# [Given exercise 1]
Do these statements agree with the faculty news notes below? For each, answer yes or no and quote the words of the news notes that decide it. (a) Arcus's January program in Duke Chapel included a chorale fantasia by Johann Adam Reincken. (b) Begbie's review of Christian Music: A Global History appeared in The Oxford Handbook of Natural Theology. (c) Begbie composed At the Still Point.
# [Given exercise 2]
Can you write the next part of the faculty news notes below, picking up after their final sentence?
─── Text excerpt
2013-05-20

DAVID ARCUS performed recitals in October at White Rock Baptist Church in Durham, N.C., and Church of the Epiphany in Danville, Va. He collaborated with Olukola Owolabi in a presentation on the pipe organ and its literature to music students of Onondaga Community College at Crouse Hall (Syracuse University) in December. In January he presented his annual program in Duke Chapel, which featured a performance of the rarely heard chorale fantasia on An Wasserflüssen Babylon by Johann Adam Reincken. In March he participated in the Bach Birthday 328 Festival at First Lutheran Church, Boston, Mass.

JEREMY BEGBIE's essay “Natural Theology and Music” was published in The Oxford Handbook of Natural Theology, and his review of Tim Dowley’s Christian Music: A Global History appeared in the March issue of the new online journal Marginalia. He was keynote speaker at the San Diego National Worship Leaders’ Conference and the Telemachus Conference in Florida, and he addressed the topic of sharing faith in a postmodern world at a conference organized by the Mission and Discipleship Council of the Church of Scotland. In November he spoke on “The Mixed Potential of Music” at an international conference on “Mediating Peace: Reconciliation through Art, Music & Film” in Jerusalem and delivered a lecture-performance on the theme of lament as part of the World Christian Lecture Series at Hope College (Mich.). He joined with Duke University’s Ciompi Quartet to perform At the Still Point, a new commissioned work for piano and string quartet by American composer Christopher Theofanidis. The concert was part of Engaging Eliot, a multimedia exploration and art exhibition in Duke Chapel of T. S. Eliot’s literary masterwork, Four Quartets. Begbie’s essay “Keeping in Time: Music and Four Quartets” was incorporated into the QU4RTETS project catalog, which accompanied the exhibition.
──────
─── Recorded information
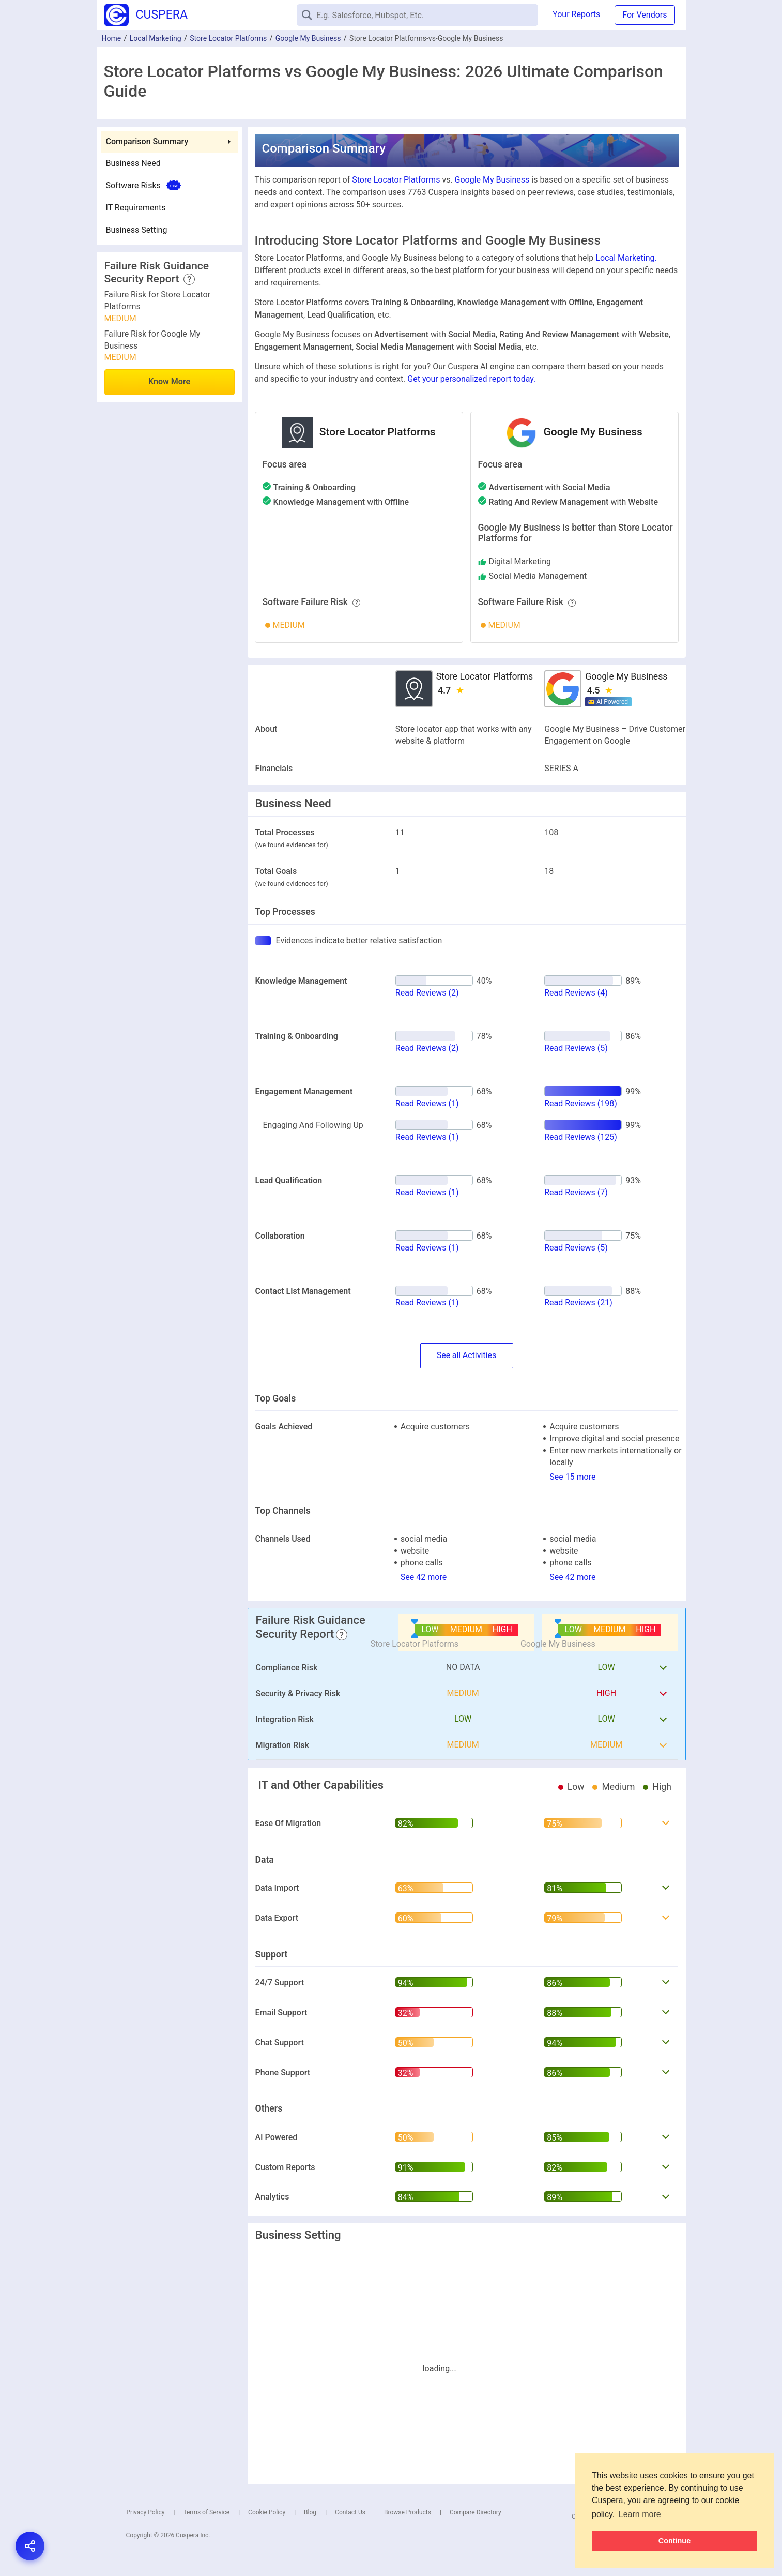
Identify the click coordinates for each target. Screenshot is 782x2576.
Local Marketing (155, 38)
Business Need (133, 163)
──────
─── Recorded information
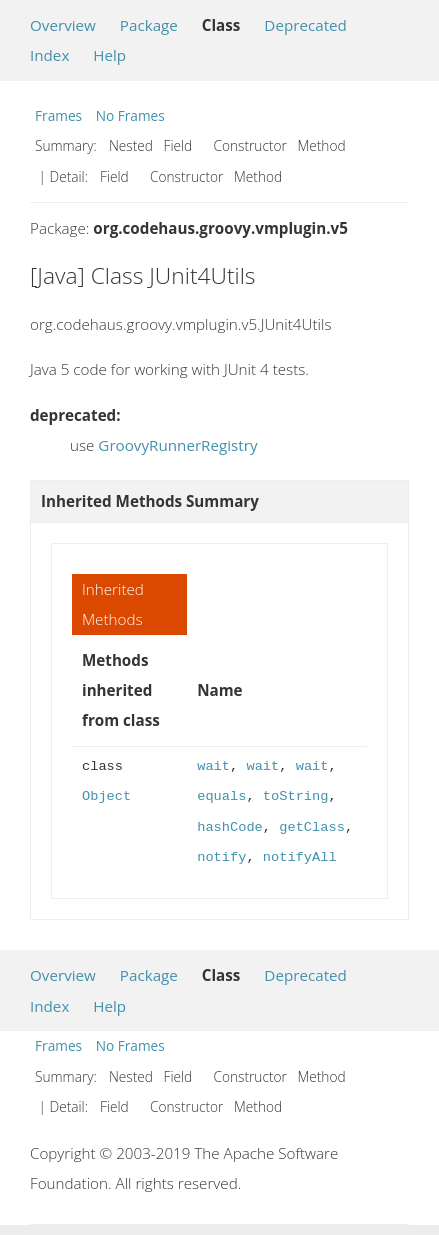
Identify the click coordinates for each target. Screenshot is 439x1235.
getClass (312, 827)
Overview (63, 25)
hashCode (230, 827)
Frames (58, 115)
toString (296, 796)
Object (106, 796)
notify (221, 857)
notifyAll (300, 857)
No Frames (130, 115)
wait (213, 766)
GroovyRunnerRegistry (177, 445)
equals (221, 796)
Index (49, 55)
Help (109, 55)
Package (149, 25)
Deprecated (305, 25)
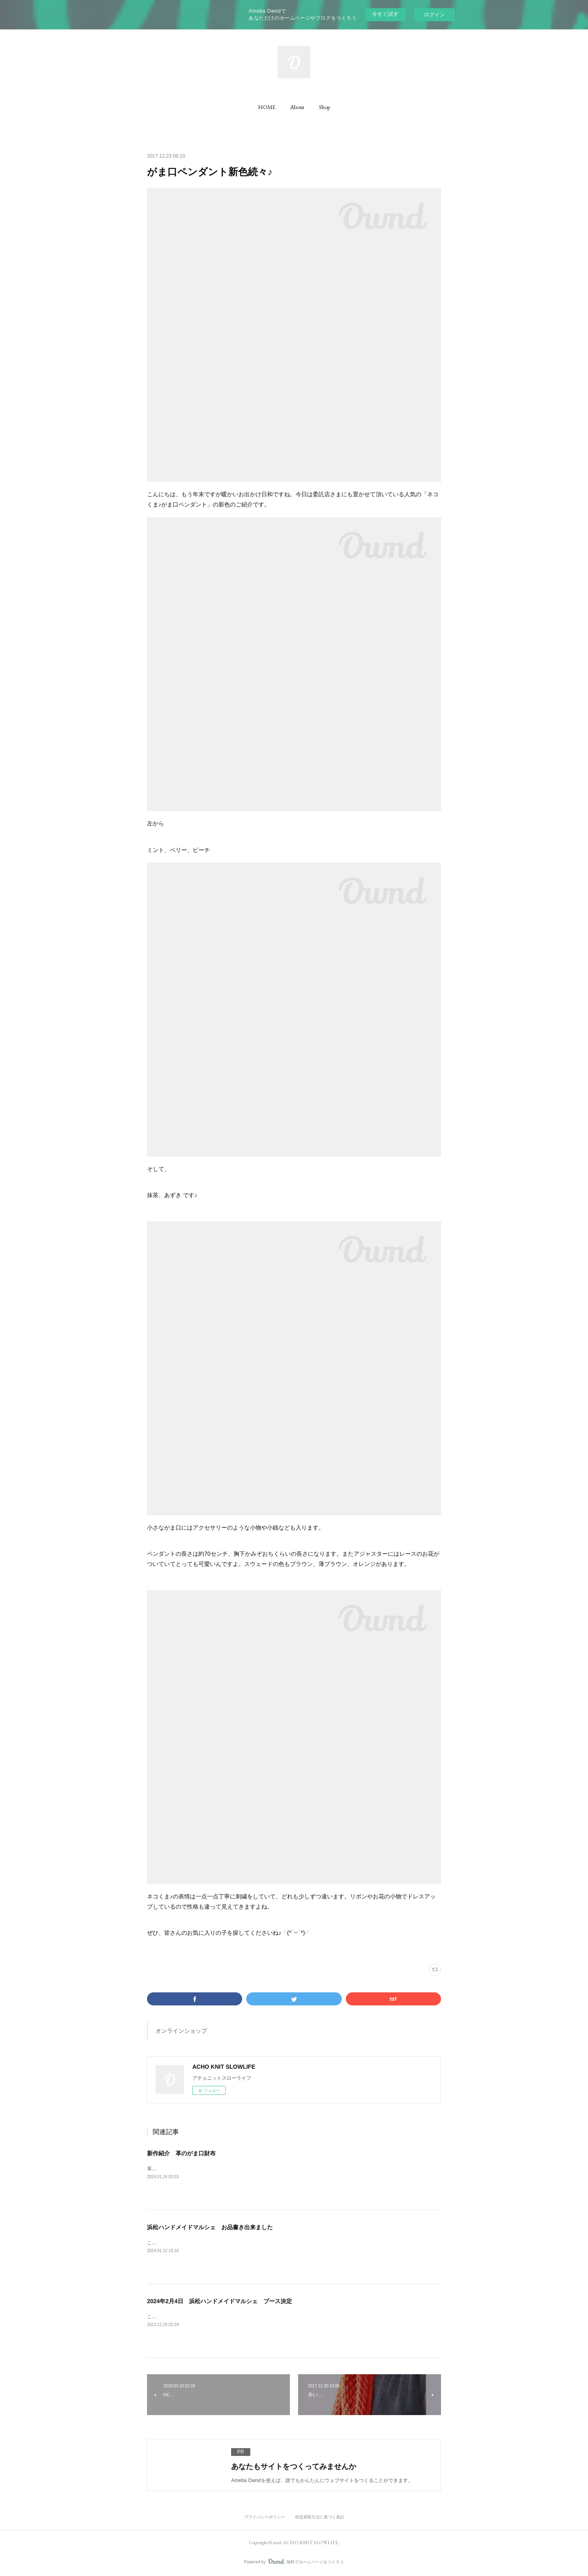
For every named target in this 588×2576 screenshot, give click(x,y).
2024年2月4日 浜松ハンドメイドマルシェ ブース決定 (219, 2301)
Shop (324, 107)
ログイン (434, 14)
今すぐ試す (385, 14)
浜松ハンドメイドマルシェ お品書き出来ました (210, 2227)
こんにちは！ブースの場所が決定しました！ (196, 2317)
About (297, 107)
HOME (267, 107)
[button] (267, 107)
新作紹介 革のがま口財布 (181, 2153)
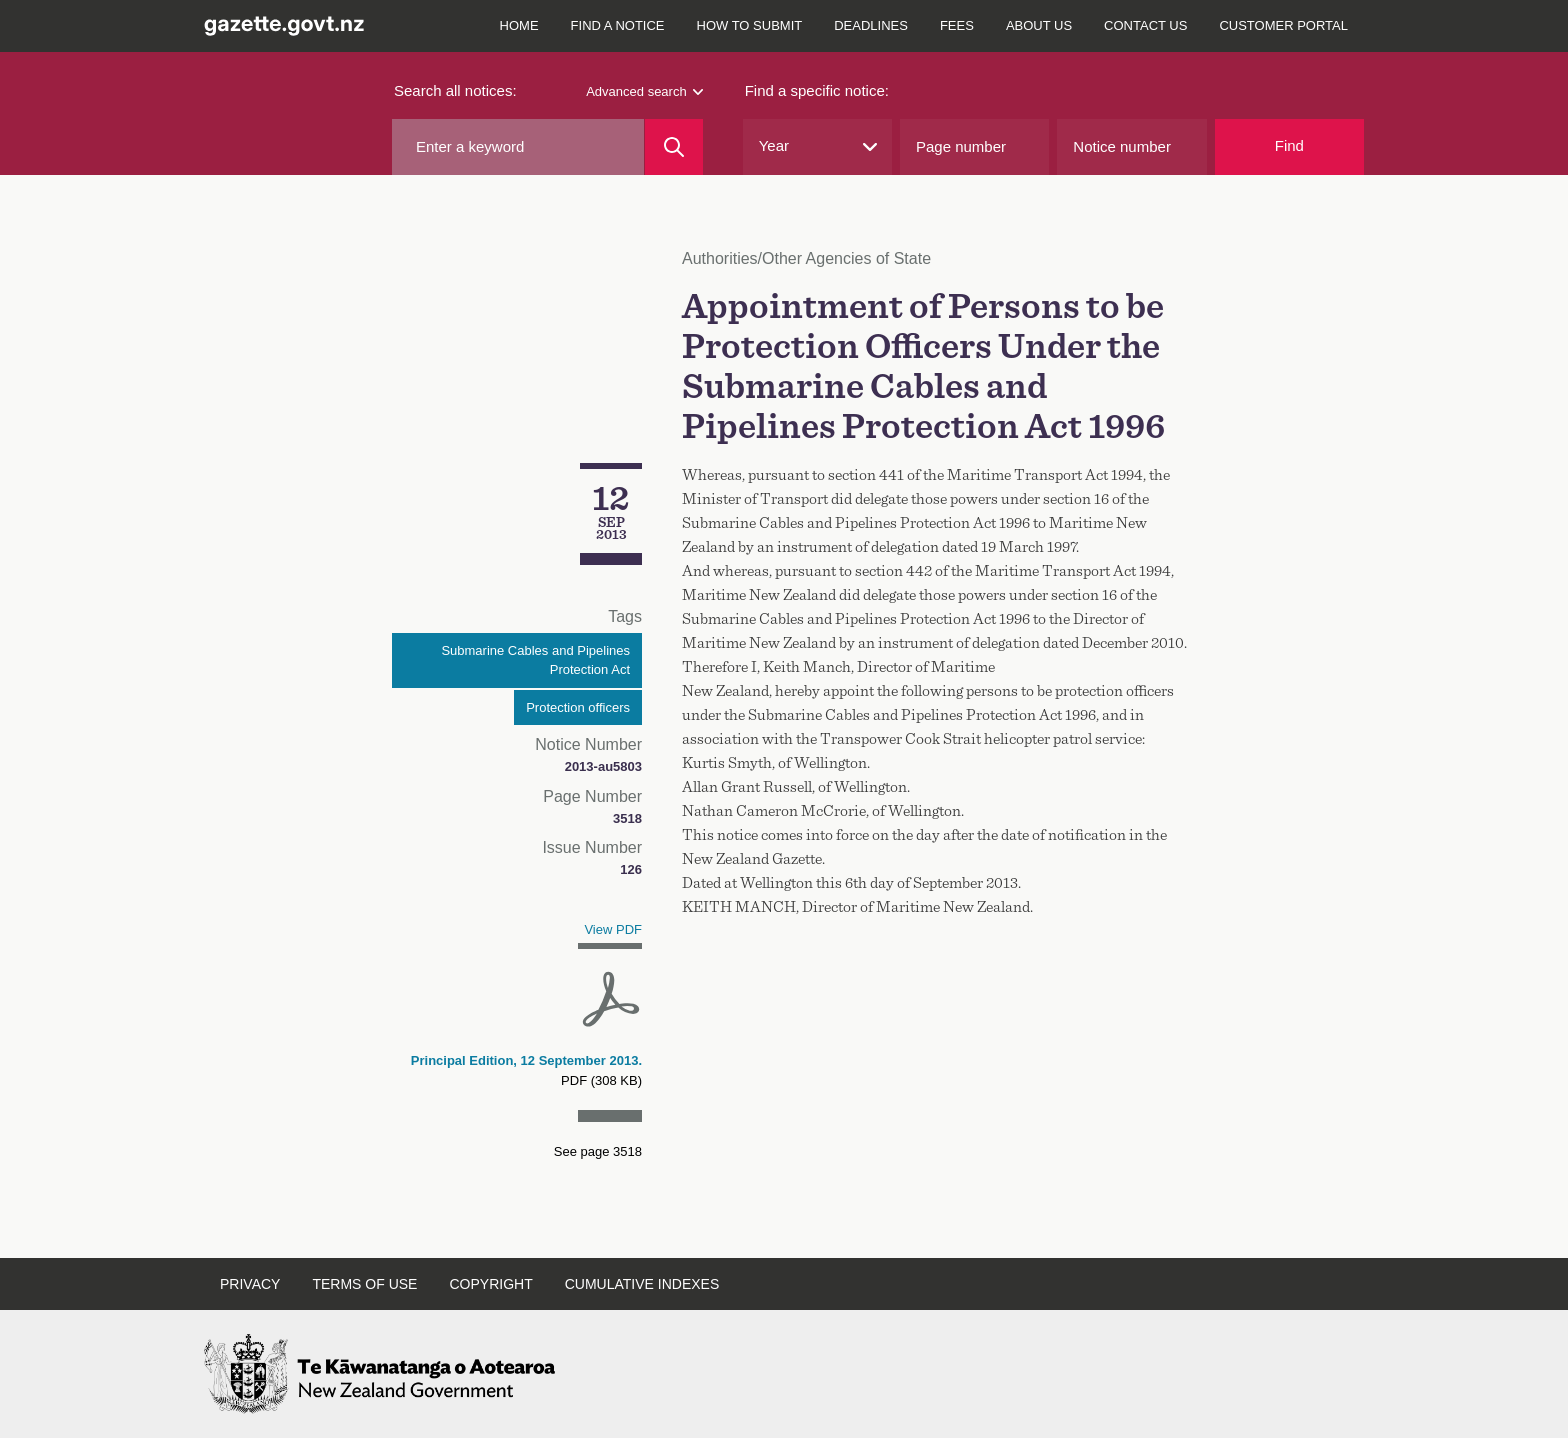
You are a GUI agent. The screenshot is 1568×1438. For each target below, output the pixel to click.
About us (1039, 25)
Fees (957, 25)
──────
─── Recorded information
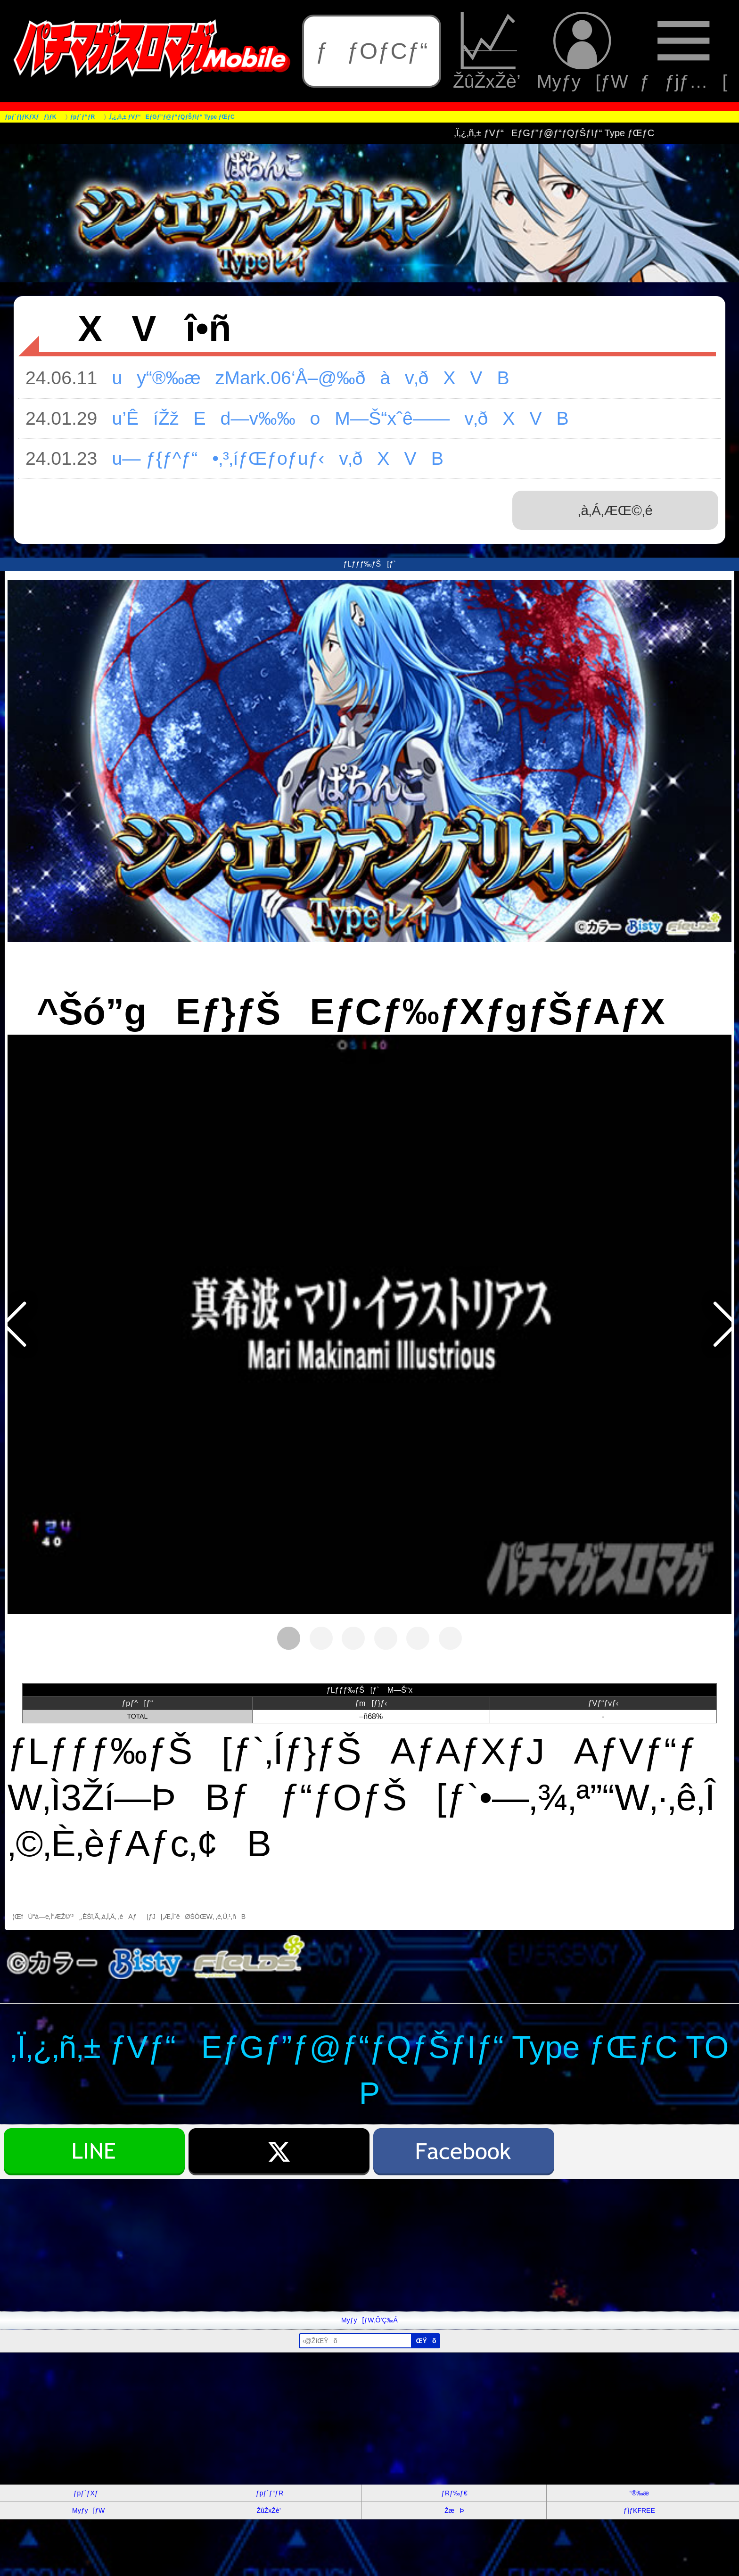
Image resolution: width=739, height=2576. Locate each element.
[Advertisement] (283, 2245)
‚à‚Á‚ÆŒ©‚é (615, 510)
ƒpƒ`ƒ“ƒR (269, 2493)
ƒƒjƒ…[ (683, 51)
──────
# [Reply 1]
(a) Yes: "In January he presented his annual program in Duke Chapel, which featured a performance of the rarely heard chorale fantasia on An Wasserflüssen Babylon by Johann Adam Reincken."
(b) No: "his review of Tim Dowley’s Christian Music: A Global History appeared in the March issue of the new online journal Marginalia"
(c) No: "a new commissioned work for piano and string quartet by American composer Christopher Theofanidis"

# [Reply 2]
KATE BOWLER received a Lilly Theological Research Grant for 2012–13 to study immigrant megachurches in Canada and the United States. She is participating in the Wabash Teaching and Learning Workshop for pre-tenure theological school faculty.

LUKE BRETHERTON published “The Political Populism of Saul Alinsky and Broad-Based Organizing” in The Good Society Journal (21.2, 2012) and “Coming to Judgment: Methodological Reflections on the Relationship Between Ecclesiology, Ethnography and Political Theory” in Modern Theology (28.2, 2012). His book Christianity and Contemporary Politics: The Conditions and Possibilities of Faithful Witness (Wiley-Blackwell) is one of four books shortlisted for the Michael Ramsey Prize for theological writing. At the American Academy of Religion Annual Meeting in Chicago in November, he was part of two panels, one responding to Jeffrey Stout’s book Blessed Are the Organized, and the other discussing “Ecclesiology and Ethnography.” He delivered the keynote address “Pentecostalism and Political Witness” at the European Research Network on Global Pentecostalism, held February 1–2 at Heidelberg University in Germany.

CHARLES CAMPBELL attended the annual meeting of the advisory council for the journal Interpretation in Richmond, Va. (Oct. 12–13); the first annual lecture series sponsored by the Justo Gonzalez Center for Latino/a Ministries in Orlando, Fla. (Oct. 19–20); and the annual meeting of the Academy of Homiletics in Chicago, Ill. (Nov. 15–18). He preached at Wilshire Baptist Church in Dallas, Texas, on Oct. 11 and at Hudson Memorial Presbyterian Church in Raleigh, N.C., on Jan. 27. He hosted scholars from Germany and Denmark for a consultation on homiletics at Duke Divinity School held March 14–25.

DOUGLAS CAMPBELL published “Is Tom Right?: An Extended Review of N. T. Wright’s Justification: God’s Plan and Paul’s Vision” in Scottish Journal of Theology (65.3, 2012), and “Christ and the Church in Paul: A ‘Post-New Perspective’ Account” in Four Views on the Apostle Paul, edited by Michael F. Bird (Zondervan). In November he participated in “Beyond Old and New Perspectives on Paul,” an interdisciplinary conference on his book The Deliverance of God (Eerdmans) held at Duke Divinity School. He also co-chaired the Restorative Justice Studio, which partnered participants at Duke with Durham-based community leaders and practitioners of restorative justice.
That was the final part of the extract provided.